Source: backend commit `7e0848d`.
### MPEG-2 (closed in same iteration)
Surfaced as "fail" against SW, but libva-vs-kdirect comparison showed both HW paths produce BIT-EXACT EQUAL output (sha=95c5905890c937d4). MPEG-2 decode through libva works correctly. The HW-vs-SW byte divergence is a hantro IDCT precision difference vs libavcodec's exact IDCT (mean diff = 0.01 byte, max = 1 byte, ~1.5% of bytes nonzero). Not a libva bug, not a fixable bug at this level.
No iter34 needed for MPEG-2.
### Substrate state at iter33 close
- Backend fork tip `7e0848d` (α-25 through α-30 + iter29/iter30/iter33 env-gated DIAG probes; α-25, α-29, α-30 are load-bearing fixes).
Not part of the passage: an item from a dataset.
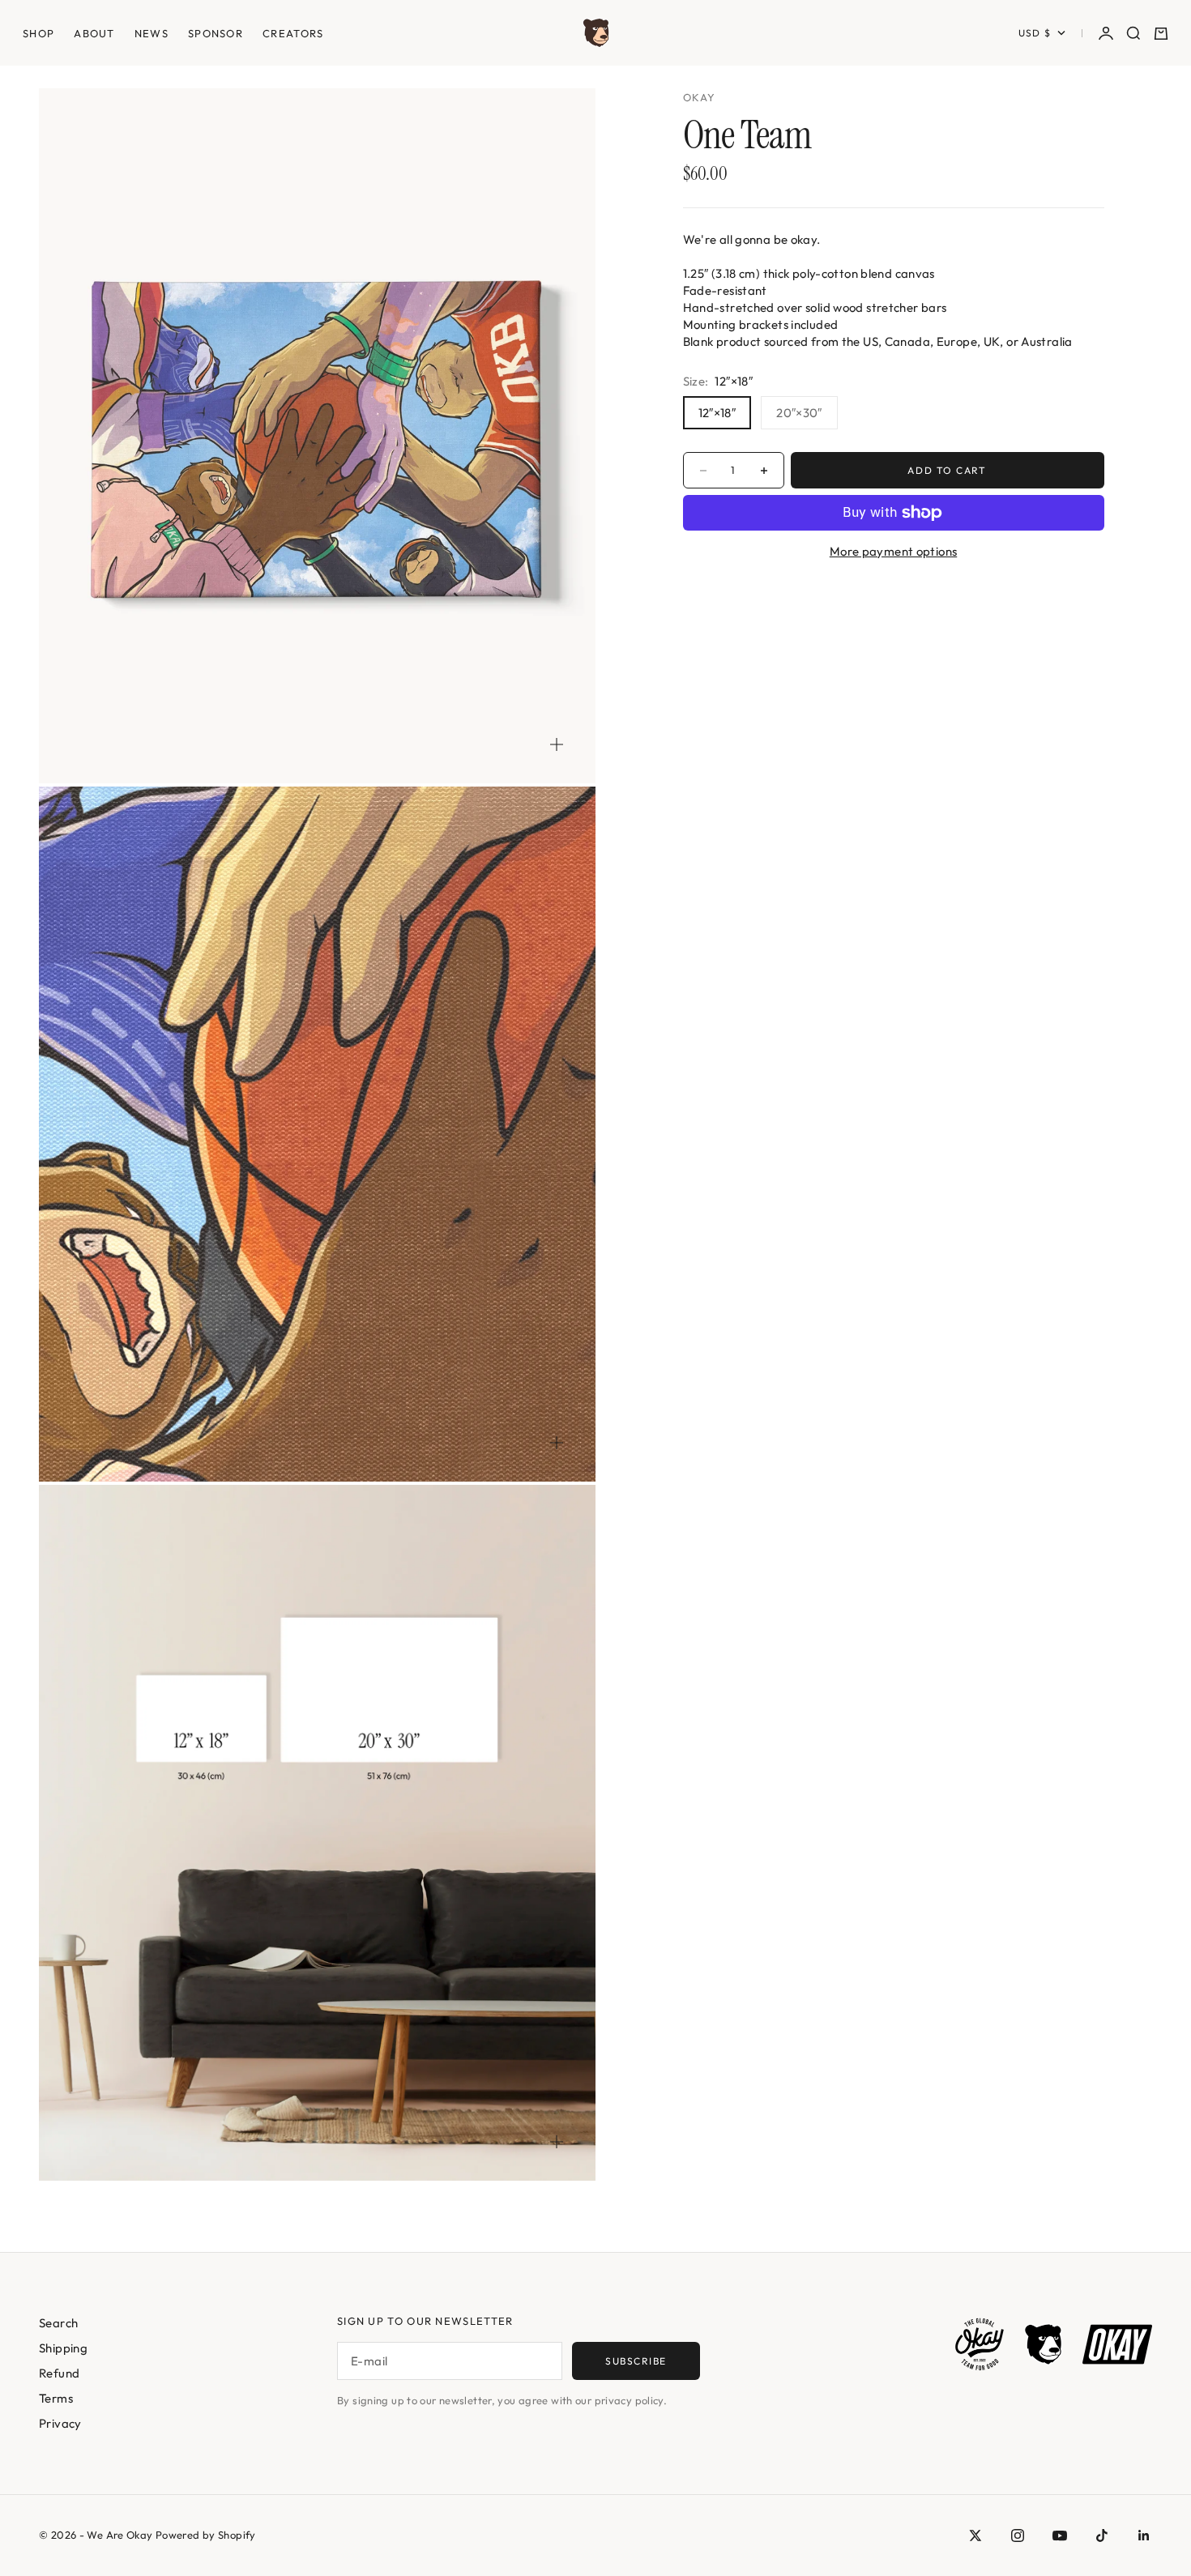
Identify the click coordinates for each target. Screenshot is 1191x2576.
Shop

- Kernel: `linux-fresnel-fourier 7.0-13` with iter33 kernel printk in rockchip_vpu2_hw_vp8_dec.c. NOT shipping; clean revert needed after MPEG-2 investigation.
### Memory entries
- New: `feedback_vaapi_strips_vp8_uncompressed_header.md` — ffmpeg-vaapi strips VP8 frame header (3 byte for inter, 10 bytes for keyframe) before submitting via VASliceData. libva backend must prepend matching placeholder bytes for any hardware that hard-codes the first_part_offset (hantro does).